▶ _Problem to work on_
Reproduce verbatim the rows below that begin with the line containing "Close the Hero" and end with the line containing "[x=18, y=284]", including both of those lines.
============
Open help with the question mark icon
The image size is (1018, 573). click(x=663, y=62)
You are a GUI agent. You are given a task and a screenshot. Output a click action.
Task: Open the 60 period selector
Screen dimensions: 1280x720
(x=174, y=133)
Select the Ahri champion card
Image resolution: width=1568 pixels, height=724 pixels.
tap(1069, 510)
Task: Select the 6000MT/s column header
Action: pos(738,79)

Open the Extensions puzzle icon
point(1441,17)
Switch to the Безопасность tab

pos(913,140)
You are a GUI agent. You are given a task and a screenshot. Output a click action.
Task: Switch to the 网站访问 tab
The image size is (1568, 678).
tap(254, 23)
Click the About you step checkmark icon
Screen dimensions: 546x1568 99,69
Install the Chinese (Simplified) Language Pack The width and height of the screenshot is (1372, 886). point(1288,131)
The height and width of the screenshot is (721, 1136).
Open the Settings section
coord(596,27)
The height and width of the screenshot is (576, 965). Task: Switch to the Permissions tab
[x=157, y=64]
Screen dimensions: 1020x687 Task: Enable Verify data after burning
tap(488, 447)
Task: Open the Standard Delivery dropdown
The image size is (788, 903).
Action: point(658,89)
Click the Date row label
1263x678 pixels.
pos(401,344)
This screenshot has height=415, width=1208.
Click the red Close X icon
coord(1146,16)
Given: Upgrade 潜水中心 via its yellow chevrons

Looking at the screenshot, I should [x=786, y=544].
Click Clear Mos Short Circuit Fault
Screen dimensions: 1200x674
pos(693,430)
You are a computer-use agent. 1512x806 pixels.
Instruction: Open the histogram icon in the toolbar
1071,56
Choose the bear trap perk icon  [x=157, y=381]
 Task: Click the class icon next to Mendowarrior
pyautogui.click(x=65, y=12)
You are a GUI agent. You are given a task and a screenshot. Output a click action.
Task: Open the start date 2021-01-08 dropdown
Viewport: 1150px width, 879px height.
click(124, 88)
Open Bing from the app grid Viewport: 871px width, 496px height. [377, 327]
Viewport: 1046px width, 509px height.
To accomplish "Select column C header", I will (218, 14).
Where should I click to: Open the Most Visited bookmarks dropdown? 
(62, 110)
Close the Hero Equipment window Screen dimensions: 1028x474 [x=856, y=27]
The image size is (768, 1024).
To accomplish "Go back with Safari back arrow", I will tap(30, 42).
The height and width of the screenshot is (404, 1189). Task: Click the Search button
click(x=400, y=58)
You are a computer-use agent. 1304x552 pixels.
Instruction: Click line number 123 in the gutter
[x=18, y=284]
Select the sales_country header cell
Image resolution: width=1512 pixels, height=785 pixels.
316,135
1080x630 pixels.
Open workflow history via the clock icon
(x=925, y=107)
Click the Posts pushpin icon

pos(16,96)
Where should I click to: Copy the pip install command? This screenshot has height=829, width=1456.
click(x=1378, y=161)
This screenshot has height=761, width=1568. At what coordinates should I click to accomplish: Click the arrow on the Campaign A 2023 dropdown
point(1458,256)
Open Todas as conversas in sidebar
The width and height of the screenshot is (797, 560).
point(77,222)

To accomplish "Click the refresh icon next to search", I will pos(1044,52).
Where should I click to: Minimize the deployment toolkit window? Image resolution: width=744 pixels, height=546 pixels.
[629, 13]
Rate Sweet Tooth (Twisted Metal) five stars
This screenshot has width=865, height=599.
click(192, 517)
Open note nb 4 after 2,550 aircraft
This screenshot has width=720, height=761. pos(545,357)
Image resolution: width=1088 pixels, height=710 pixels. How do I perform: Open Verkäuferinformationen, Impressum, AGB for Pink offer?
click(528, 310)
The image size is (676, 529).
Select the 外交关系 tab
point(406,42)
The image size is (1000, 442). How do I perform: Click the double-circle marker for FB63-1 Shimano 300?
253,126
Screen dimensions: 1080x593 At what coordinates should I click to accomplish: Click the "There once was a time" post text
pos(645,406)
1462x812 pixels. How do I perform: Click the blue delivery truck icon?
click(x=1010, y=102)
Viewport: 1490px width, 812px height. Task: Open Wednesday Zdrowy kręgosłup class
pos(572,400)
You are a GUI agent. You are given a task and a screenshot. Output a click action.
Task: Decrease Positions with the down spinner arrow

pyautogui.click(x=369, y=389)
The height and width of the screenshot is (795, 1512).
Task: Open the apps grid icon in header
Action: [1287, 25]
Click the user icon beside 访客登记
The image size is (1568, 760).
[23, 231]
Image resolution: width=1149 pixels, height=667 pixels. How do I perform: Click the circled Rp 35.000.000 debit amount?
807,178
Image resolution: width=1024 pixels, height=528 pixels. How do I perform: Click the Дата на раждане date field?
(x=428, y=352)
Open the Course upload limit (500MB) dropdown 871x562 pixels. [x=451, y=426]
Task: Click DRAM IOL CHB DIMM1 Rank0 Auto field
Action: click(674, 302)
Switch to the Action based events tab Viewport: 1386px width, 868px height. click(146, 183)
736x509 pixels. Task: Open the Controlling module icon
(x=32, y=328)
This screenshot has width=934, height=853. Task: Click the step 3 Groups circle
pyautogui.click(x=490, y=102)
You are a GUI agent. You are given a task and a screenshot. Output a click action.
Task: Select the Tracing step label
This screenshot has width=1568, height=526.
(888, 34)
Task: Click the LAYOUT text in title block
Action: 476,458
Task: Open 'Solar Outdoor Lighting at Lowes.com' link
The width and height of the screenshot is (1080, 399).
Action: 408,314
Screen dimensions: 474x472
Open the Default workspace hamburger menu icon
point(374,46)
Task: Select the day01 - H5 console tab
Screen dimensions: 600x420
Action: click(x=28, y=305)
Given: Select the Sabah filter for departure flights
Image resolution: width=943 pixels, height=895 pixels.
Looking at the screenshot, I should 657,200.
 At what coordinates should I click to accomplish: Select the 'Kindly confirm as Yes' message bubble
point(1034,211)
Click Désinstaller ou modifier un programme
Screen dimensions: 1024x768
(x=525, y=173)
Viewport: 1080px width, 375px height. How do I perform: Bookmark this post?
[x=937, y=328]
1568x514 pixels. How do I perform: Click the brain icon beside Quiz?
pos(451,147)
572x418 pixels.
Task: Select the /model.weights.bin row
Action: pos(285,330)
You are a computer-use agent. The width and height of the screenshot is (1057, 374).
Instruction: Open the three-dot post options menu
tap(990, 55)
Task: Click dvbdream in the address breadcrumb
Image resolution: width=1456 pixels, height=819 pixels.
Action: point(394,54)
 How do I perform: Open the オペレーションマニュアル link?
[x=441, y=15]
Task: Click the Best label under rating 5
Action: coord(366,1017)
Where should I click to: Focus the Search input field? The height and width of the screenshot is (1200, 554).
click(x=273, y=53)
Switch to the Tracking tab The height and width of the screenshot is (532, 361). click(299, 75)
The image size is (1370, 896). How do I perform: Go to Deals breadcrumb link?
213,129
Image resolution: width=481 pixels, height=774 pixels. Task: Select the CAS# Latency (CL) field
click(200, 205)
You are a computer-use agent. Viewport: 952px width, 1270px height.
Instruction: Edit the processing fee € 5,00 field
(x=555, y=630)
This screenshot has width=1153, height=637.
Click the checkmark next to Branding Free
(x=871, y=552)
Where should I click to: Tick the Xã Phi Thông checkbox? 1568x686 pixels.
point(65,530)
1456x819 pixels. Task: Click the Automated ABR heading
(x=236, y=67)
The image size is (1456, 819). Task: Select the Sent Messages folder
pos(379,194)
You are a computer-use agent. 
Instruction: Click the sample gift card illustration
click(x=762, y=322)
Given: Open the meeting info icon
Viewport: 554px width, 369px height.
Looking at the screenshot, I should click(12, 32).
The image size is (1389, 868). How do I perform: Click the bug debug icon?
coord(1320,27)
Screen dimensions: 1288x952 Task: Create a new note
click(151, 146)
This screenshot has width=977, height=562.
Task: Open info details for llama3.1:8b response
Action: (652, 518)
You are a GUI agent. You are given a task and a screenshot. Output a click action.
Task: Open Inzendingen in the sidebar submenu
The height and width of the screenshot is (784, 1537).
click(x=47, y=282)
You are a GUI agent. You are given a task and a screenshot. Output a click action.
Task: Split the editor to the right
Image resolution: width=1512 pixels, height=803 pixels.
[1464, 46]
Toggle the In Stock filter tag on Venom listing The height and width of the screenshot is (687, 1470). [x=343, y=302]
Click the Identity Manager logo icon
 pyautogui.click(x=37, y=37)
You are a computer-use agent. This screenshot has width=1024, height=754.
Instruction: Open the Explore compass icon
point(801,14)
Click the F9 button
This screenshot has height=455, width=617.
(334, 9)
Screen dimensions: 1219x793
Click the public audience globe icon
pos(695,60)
============
▶ _Task answer_
Close the Hero Equipment window Screen dimensions: 1028x474 [x=856, y=27]
The image size is (768, 1024).
To accomplish "Go back with Safari back arrow", I will tap(30, 42).
The height and width of the screenshot is (404, 1189). Task: Click the Search button
click(x=400, y=58)
You are a computer-use agent. 1304x552 pixels.
Instruction: Click line number 123 in the gutter
[x=18, y=284]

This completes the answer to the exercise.